• WHAT TO WORK ON: Go through the data underneath and copy every line exactly.

• DATA EXCERPTS:
● ● ● ● ●
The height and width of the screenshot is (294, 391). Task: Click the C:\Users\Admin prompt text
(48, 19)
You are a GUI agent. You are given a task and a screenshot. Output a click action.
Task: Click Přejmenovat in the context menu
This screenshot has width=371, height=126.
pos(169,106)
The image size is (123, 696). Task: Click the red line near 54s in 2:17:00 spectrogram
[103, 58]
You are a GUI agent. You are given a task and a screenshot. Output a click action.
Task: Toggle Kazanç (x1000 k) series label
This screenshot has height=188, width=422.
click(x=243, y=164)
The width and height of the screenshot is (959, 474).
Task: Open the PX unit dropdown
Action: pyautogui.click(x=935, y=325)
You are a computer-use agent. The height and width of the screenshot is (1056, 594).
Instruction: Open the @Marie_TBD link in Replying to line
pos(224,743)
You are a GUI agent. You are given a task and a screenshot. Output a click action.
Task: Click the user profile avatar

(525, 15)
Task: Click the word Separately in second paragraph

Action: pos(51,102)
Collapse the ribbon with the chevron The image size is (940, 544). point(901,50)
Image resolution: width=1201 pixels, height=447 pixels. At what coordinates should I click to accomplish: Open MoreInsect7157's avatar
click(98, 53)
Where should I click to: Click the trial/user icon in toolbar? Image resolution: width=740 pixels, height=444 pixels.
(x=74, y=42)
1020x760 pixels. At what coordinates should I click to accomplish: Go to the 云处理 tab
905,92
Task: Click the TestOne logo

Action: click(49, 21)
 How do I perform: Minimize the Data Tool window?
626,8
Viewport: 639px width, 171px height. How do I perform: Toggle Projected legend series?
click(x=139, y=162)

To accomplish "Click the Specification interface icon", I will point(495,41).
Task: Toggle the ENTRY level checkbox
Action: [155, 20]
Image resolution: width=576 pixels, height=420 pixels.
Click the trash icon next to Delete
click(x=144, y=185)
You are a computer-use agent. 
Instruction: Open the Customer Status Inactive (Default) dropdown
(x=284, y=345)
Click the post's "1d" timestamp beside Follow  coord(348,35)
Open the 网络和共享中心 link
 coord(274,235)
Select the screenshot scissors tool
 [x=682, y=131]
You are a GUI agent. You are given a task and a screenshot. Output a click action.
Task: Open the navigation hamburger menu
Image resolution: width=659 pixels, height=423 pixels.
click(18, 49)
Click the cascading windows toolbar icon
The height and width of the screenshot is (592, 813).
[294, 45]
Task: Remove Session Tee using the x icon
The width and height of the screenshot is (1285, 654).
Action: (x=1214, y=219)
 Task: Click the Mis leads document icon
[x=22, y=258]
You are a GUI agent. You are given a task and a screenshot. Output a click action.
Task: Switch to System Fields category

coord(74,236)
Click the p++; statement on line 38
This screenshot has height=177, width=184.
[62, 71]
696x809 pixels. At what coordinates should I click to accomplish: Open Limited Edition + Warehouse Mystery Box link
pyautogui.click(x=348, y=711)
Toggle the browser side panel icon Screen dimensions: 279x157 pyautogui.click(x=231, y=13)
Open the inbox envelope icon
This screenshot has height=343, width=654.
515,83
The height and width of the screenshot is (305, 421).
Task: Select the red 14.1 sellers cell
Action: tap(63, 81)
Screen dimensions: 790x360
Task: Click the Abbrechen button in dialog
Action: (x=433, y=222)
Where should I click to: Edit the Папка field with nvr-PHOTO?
● ● ● ● ●
• THE COMPLETED TASK:
The height and width of the screenshot is (294, 391). Task: Click the C:\Users\Admin prompt text
(48, 19)
You are a GUI agent. You are given a task and a screenshot. Output a click action.
Task: Click Přejmenovat in the context menu
This screenshot has width=371, height=126.
pos(169,106)
The image size is (123, 696). Task: Click the red line near 54s in 2:17:00 spectrogram
[103, 58]
You are a GUI agent. You are given a task and a screenshot. Output a click action.
Task: Toggle Kazanç (x1000 k) series label
This screenshot has height=188, width=422.
click(x=243, y=164)
The width and height of the screenshot is (959, 474).
Task: Open the PX unit dropdown
Action: pyautogui.click(x=935, y=325)
You are a computer-use agent. The height and width of the screenshot is (1056, 594).
Instruction: Open the @Marie_TBD link in Replying to line
pos(224,743)
You are a GUI agent. You are given a task and a screenshot. Output a click action.
Task: Click the user profile avatar

(525, 15)
Task: Click the word Separately in second paragraph

Action: pos(51,102)
Collapse the ribbon with the chevron The image size is (940, 544). point(901,50)
Image resolution: width=1201 pixels, height=447 pixels. At what coordinates should I click to accomplish: Open MoreInsect7157's avatar
click(98, 53)
Where should I click to: Click the trial/user icon in toolbar? Image resolution: width=740 pixels, height=444 pixels.
(x=74, y=42)
1020x760 pixels. At what coordinates should I click to accomplish: Go to the 云处理 tab
905,92
Task: Click the TestOne logo

Action: click(49, 21)
 How do I perform: Minimize the Data Tool window?
626,8
Viewport: 639px width, 171px height. How do I perform: Toggle Projected legend series?
click(x=139, y=162)

To accomplish "Click the Specification interface icon", I will point(495,41).
Task: Toggle the ENTRY level checkbox
Action: [155, 20]
Image resolution: width=576 pixels, height=420 pixels.
Click the trash icon next to Delete
click(x=144, y=185)
You are a computer-use agent. 
Instruction: Open the Customer Status Inactive (Default) dropdown
(x=284, y=345)
Click the post's "1d" timestamp beside Follow  coord(348,35)
Open the 网络和共享中心 link
 coord(274,235)
Select the screenshot scissors tool
 [x=682, y=131]
You are a GUI agent. You are given a task and a screenshot. Output a click action.
Task: Open the navigation hamburger menu
Image resolution: width=659 pixels, height=423 pixels.
click(18, 49)
Click the cascading windows toolbar icon
The height and width of the screenshot is (592, 813).
[294, 45]
Task: Remove Session Tee using the x icon
The width and height of the screenshot is (1285, 654).
Action: (x=1214, y=219)
 Task: Click the Mis leads document icon
[x=22, y=258]
You are a GUI agent. You are given a task and a screenshot. Output a click action.
Task: Switch to System Fields category

coord(74,236)
Click the p++; statement on line 38
This screenshot has height=177, width=184.
[62, 71]
696x809 pixels. At what coordinates should I click to accomplish: Open Limited Edition + Warehouse Mystery Box link
pyautogui.click(x=348, y=711)
Toggle the browser side panel icon Screen dimensions: 279x157 pyautogui.click(x=231, y=13)
Open the inbox envelope icon
This screenshot has height=343, width=654.
515,83
The height and width of the screenshot is (305, 421).
Task: Select the red 14.1 sellers cell
Action: tap(63, 81)
Screen dimensions: 790x360
Task: Click the Abbrechen button in dialog
Action: (x=433, y=222)
Where should I click to: Edit the Папка field with nvr-PHOTO?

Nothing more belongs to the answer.